Arjuna’s Anxiety, A Case Study of Courage in Practice
- Nov 28, 2025
- 3 min read

Introduction, When a Hard Choice Sparks a Storm Inside
The Bhagavad Gita opens with a moment most of us recognize in our own lives, even if our battlefield looks nothing like Kurukshetra. Arjuna stands at the edge of something unavoidable. A choice he does not want to make. A moment he feels unprepared for. His body trembles, his mind races, and every part inside him screams to run.
IFS has a name for this experience, the system becoming flooded with protectors, fear parts, and old burdens. This blog offers a narrative vignette inspired by Arjuna’s moment, translated into a real world IFS frame so readers can see what courage looks like inside the psyche.
Case Vignette, “David at the Threshold”
David is a 38 year old client standing at the brink of a big decision, leaving a job that drains him or staying in a role that feels “safe.”
His system reacts instantly.
Before the session
jaw tight
mind looping
chest buzzing
a sense of dread
every part insisting this decision will ruin his life
He says to the therapist, I feel exactly like Arjuna. I know what I need to do, but my whole body is refusing.
Parts Mapping, The Inner Battlefield
As David drops into the moment, these parts step forward:
The Catastrophizer (Protector) This part says, If we leave the job, everything collapses. It catastrophizes to keep David from risk.
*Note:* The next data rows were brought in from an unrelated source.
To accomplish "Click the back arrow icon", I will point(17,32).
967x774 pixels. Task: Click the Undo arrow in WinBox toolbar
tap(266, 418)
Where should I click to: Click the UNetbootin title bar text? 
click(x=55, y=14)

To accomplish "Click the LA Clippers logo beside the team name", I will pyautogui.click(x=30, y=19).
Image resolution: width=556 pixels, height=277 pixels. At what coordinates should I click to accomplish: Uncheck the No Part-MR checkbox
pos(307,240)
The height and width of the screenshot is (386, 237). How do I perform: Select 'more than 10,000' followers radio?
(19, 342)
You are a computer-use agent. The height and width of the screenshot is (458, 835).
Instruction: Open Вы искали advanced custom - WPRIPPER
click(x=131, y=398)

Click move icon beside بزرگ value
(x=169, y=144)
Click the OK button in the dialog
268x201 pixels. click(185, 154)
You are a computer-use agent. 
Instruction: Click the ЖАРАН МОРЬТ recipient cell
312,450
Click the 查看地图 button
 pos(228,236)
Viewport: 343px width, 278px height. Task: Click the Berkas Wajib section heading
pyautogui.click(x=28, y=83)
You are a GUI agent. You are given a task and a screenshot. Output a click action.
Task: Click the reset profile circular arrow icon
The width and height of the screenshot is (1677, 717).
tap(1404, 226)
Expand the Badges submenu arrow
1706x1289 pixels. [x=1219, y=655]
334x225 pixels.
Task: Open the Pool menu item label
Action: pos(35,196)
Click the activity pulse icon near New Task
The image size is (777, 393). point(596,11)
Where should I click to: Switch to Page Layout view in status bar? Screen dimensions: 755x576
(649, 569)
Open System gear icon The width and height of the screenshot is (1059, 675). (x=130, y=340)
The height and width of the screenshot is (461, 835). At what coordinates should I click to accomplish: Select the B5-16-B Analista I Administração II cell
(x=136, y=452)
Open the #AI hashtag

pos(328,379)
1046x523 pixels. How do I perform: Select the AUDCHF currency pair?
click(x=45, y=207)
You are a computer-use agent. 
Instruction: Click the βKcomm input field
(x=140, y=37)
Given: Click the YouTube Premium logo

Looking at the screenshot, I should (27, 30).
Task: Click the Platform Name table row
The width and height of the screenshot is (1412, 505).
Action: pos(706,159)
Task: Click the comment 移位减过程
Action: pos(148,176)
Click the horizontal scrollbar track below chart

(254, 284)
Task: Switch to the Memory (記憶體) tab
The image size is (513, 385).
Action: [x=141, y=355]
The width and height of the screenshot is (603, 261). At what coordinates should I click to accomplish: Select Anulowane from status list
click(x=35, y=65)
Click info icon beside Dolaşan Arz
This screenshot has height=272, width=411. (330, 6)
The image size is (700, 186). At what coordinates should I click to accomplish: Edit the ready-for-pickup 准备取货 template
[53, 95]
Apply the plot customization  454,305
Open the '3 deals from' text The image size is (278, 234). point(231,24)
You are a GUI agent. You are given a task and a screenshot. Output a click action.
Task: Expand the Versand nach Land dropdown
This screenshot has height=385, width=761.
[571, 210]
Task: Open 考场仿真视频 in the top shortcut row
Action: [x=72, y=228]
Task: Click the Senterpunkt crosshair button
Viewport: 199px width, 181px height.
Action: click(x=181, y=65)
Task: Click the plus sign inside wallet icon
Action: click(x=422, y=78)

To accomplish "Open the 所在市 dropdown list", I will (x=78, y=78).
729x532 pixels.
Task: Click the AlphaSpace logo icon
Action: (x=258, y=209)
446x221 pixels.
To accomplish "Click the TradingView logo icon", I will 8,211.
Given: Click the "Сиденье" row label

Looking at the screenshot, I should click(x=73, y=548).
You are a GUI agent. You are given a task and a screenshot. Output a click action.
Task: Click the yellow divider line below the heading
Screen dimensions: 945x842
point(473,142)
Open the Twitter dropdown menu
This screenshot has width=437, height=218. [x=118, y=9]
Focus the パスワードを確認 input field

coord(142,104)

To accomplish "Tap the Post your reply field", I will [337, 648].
The Good Son (Manager) This part whispers, Your family expects stability. Don’t disappoint them. It carries generational fear.
The Shame ExileSoft, trembling, young. It carries the belief, I am not capable.This exile is the one the protectors are circling around.
The Rebel (Firefighter) It wants to quit immediately and burn everything down just to get relief.
IFS creates a map of these voices, not to silence them, but to understand them.
Self Leadership Moments, Where the Gita Meets IFS
At the core of the Gita is Krishna’s quiet, unwavering presence. IFS calls that same quality Self.
David takes a breath and we invite his protectors to step back just a little.
He turns toward the Catastrophizer: I get why you’re scared. I won’t force anything. Immediately the body softens. One shoulder drops.
He speaks to the Good Son: You’ve carried my family’s expectations for decades. You don’t have to do this alone.
The Rebel steps back when he hears: I’m not ignoring you. I’ll move with clarity, not panic.
These moments aren’t dramatic. They’re steady. They build inner space.
A Gita Verse as Inner Reframe
David brings in a verse he loves:
| Yoga is skill in action.
| Not action without fear.
| Not action without parts.
| Skill in action.
| Centered action.
| Self led action.
He repeats it inside. The system stabilizes around it.
Before and After, Internal Dialogue Shift
Before (protector led)
I can’t handle this I’ll disappoint everyone If I make the wrong choice, I’m done
After (Self led)
A part of me is terrified, and I’m here with it. I can hold the fear without obeying it. I don’t need certainty to move, I need Self
Notice the shift:same situation,same job,same risk,completely different inner posture.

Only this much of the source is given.